### Work to be completed:
Collect each line of the rows below that contains the string "toolbar", treating uppercase and lowercase as different.

** start Dataset excerpts **

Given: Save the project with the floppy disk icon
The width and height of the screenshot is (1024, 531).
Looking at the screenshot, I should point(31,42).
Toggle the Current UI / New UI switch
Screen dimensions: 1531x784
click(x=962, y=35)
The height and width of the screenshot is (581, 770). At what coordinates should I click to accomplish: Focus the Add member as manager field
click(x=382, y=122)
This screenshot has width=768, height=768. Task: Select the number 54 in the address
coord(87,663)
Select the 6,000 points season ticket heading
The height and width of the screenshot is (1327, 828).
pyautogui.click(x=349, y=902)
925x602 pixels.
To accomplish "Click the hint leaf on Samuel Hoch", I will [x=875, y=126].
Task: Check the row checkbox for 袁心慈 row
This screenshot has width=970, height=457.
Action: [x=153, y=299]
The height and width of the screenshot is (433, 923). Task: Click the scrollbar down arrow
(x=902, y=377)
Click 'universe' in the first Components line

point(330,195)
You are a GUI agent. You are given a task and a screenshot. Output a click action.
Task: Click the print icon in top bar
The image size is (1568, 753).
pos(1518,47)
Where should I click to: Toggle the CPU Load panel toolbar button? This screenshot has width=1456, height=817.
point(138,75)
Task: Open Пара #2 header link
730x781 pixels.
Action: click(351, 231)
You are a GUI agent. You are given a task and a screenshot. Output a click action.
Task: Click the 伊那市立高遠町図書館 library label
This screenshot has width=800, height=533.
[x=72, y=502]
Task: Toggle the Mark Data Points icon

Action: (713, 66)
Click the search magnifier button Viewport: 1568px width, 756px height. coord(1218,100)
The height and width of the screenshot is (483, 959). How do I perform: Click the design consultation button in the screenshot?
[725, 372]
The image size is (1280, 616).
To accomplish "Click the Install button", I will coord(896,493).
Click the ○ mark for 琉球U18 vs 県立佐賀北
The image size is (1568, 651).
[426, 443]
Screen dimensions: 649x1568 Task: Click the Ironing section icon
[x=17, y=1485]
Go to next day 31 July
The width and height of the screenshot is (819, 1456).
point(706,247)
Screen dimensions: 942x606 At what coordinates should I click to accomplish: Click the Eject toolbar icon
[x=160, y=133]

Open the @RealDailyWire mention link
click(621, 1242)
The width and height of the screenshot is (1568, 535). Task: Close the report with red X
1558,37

** end Dataset excerpts **

### Task result:
Where should I click to: Toggle the CPU Load panel toolbar button? This screenshot has width=1456, height=817.
Screen dimensions: 942x606 At what coordinates should I click to accomplish: Click the Eject toolbar icon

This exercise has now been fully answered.